The difference in RFS, CSS, and OS in favor of mEbRC was significant. This raises the question of whether the survival results in the stdRC cohort are satisfactory. In the stdRC cohort, this study reported a 5-year CSS and OS of 76% and 65%, respectively. This aligns with a recent publication from the Finnish National Cystectomy Database reporting a 5-year CSS and OS of 74% and 66%, respectively [33]. Other contemporary studies also report survival rates as presented for stdRC [13,23,30]. When comparing the present results to those of the Finnish study [33] and examining the per-stage 5-year OS rates for stdRC, similar rates are seen for pT0, pTa/pTis/pT1, and pT2 (Figure 2). However, for pT3, pT4, and pN+, the present results for stdRC are poorer per stage. One reason for this might be the higher use of NAC in our series (>30% vs. <20%). Mitra et al. proposed this phenomenon as a result of NAC non-responders [13]. Of further interest is that the improved OS in pT2, pT3, pT4, and pN+ drives the overall improved survival in the mEbRC group (Figure 2). The group with advanced disease and NAC non-responders might be a subset where the therapeutic effect of PLND is of significant importance and should be explored further.
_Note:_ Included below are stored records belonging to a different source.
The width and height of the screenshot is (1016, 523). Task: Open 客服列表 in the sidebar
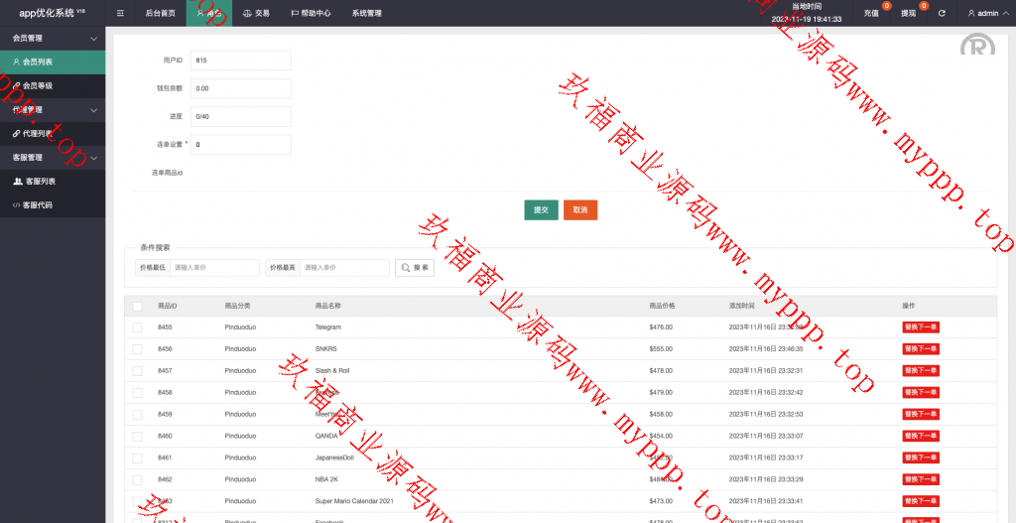click(x=40, y=181)
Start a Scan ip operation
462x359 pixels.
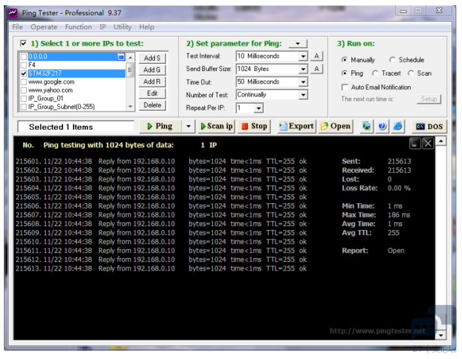point(216,126)
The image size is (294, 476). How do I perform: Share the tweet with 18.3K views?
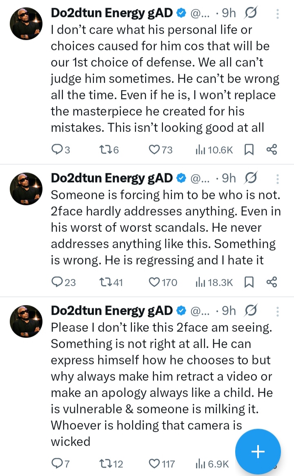(272, 282)
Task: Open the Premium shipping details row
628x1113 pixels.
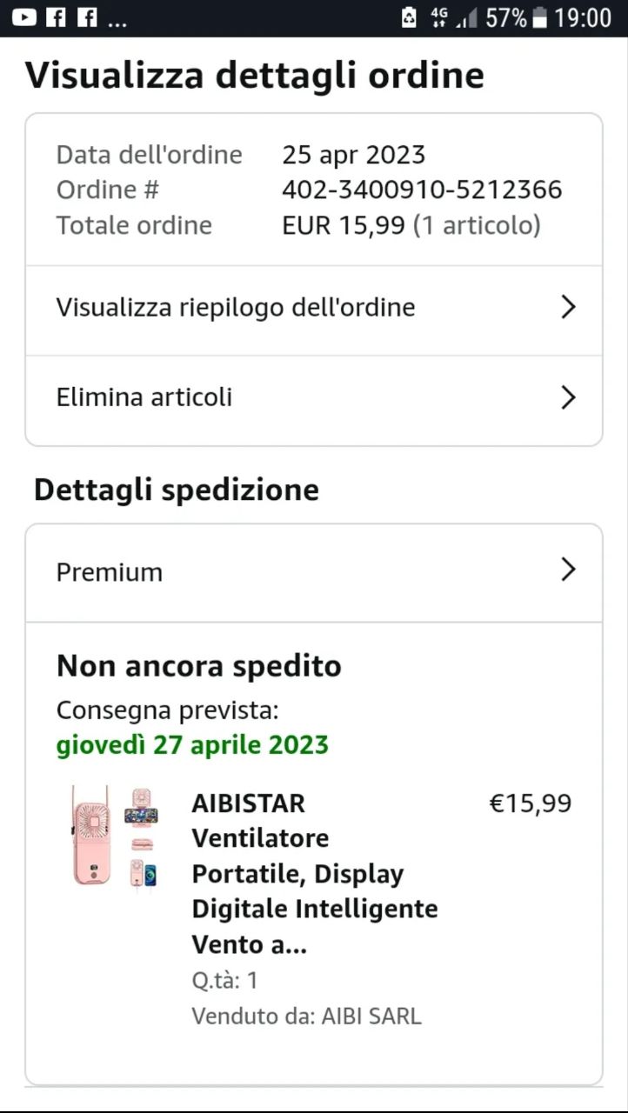Action: [110, 572]
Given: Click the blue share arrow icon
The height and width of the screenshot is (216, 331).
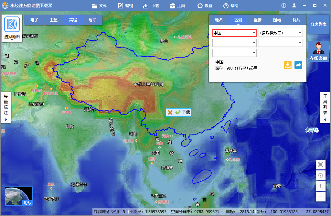Looking at the screenshot, I should tap(298, 65).
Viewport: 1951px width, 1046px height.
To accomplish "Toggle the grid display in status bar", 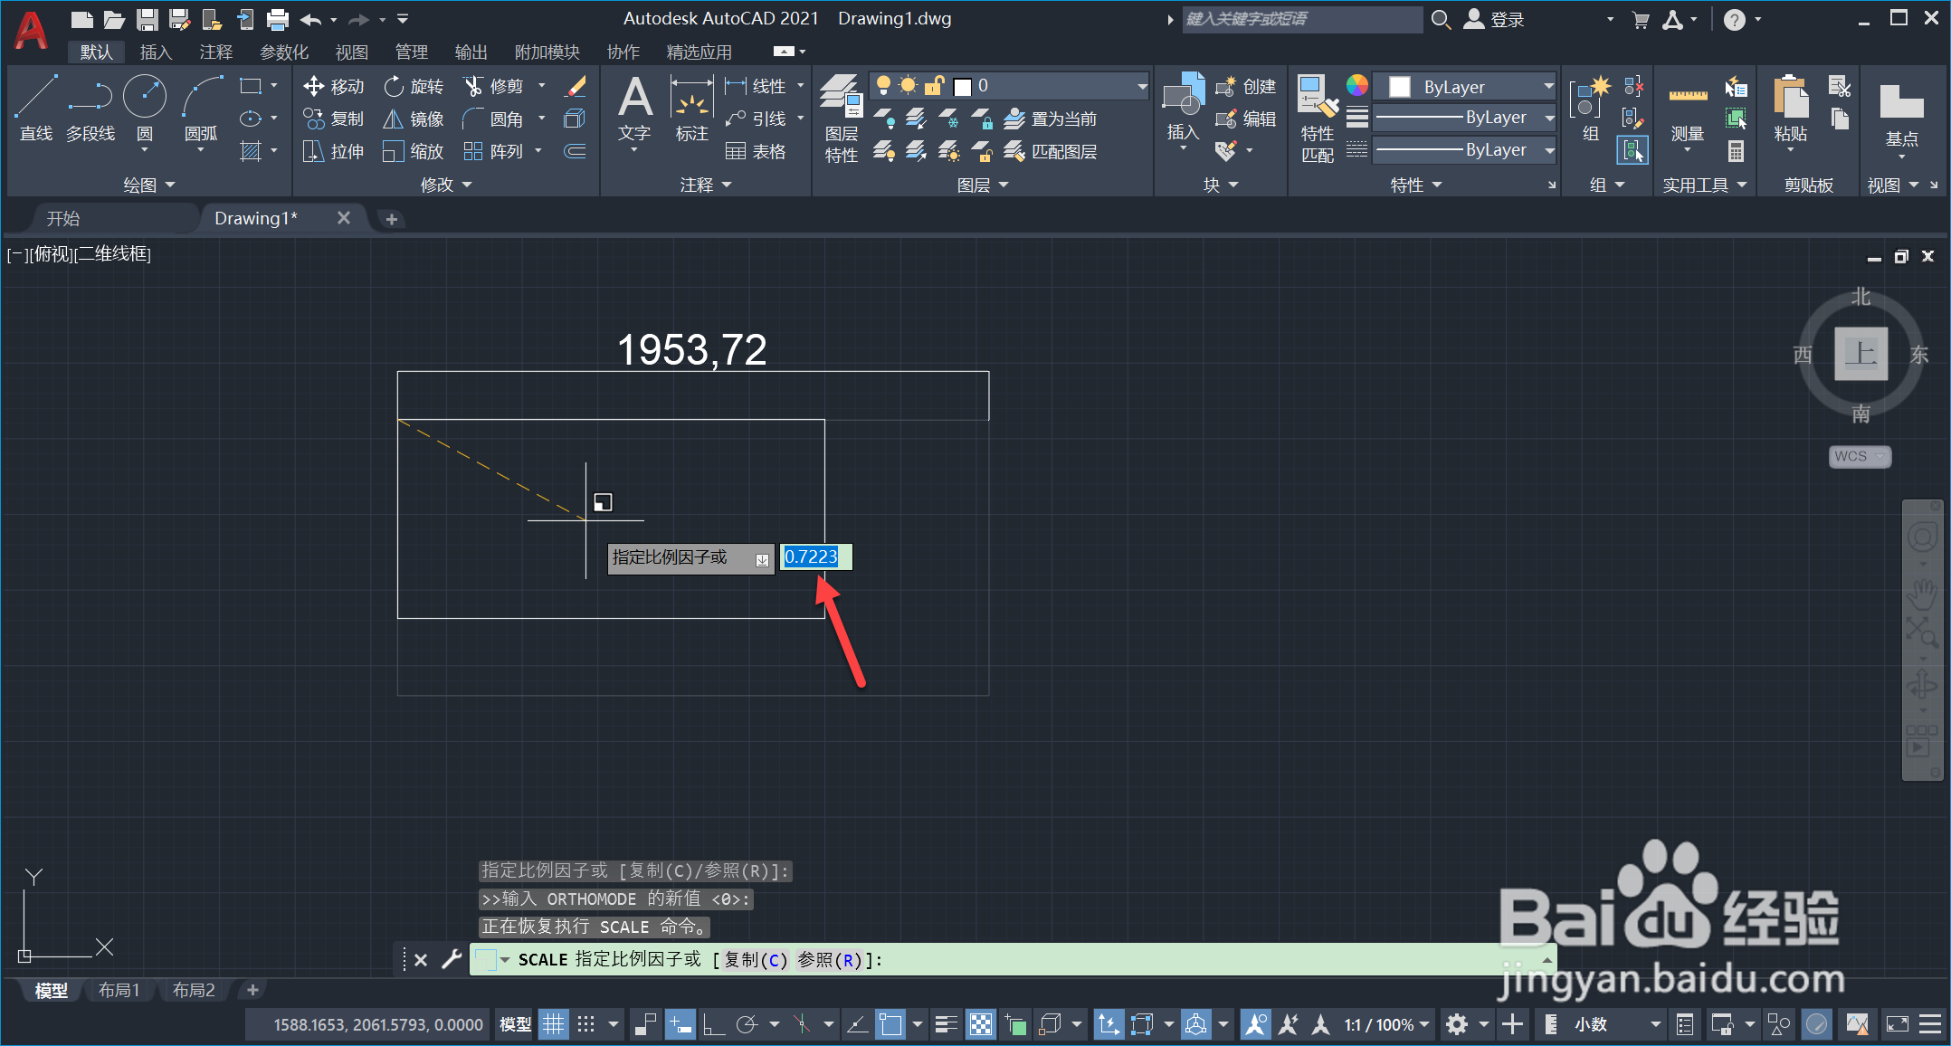I will [553, 1024].
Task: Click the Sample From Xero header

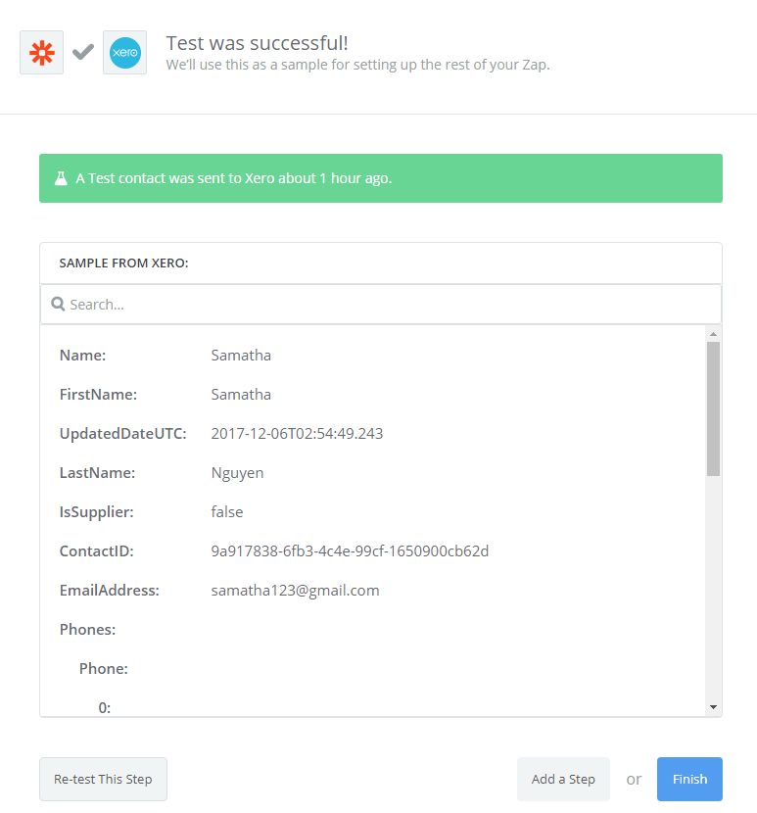Action: 124,263
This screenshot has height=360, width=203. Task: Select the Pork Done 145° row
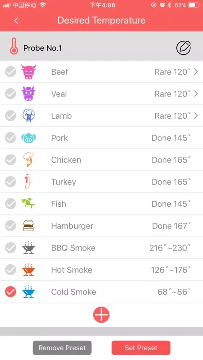tap(101, 138)
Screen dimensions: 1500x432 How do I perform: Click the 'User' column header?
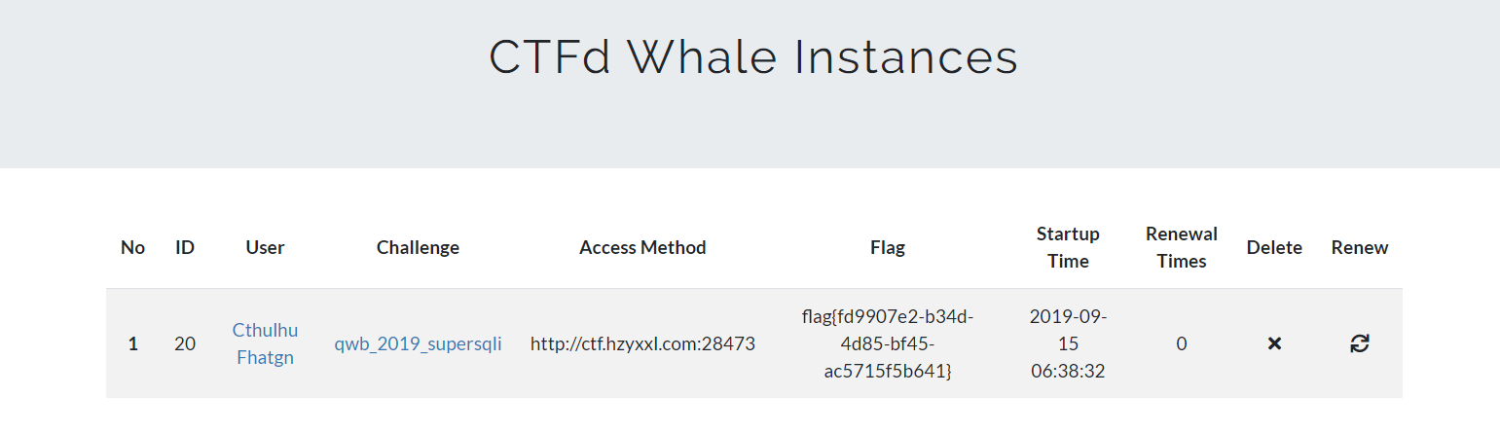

Recurrence treatments are undergoing changes, which may impact survival outcomes. Immunotherapy was approved in Norway as a second-line treatment in 2018, as a first-line treatment for chemotherapy-ineligible patients in 2022, and as adjuvant therapy in 2023 [34]. Immunotherapy was more frequently administered to patients with recurrence after mEbRC than stdRC (mEbRC 33% vs. stdRC 9%). Of the eight patients receiving immunotherapy for recurrence after mEbRC, seven showed no clinical effect, and all eight died within two years of diagnosis. In our opinion, it is unlikely that this difference affected the overall study outcome.
Strengths and Limitations
One of the main strengths of this study is its comprehensive data collection, which utilized a large and consecutive national cohort to minimize selection bias and enhance the robustness of the findings. Use of PSM helps balance the cohorts, reduce risk of confounders, and ensure comparability between groups. However, this study is retrospective, and there are accordingly recognized shortcomings. This includes the limitation that it was not possible to adjust for all known risk factors, such as tumor location [35], in the statistical models used. For instance, a high ratio of factors to events in the Cox analyses can lead to the issue of overfitting. MEbRC was only performed at one center. Despite including consecutive data from all centers performing RC in Norway, the differing case volumes, as well as surgical practice patterns, do introduce variability. However, national efforts to implement standardized protocols across Norway have ensured consistent treatment and follow-up, which enhances the reliability of the results. Prospective studies are needed to ratify these findings including a national randomized multicenter trial, which is planned in Norway.
5. Conclusions
Implementation of mEbRC might significantly improve RFS, CSS, and OS compared to stdRC, with equal or superior outcomes for female patients.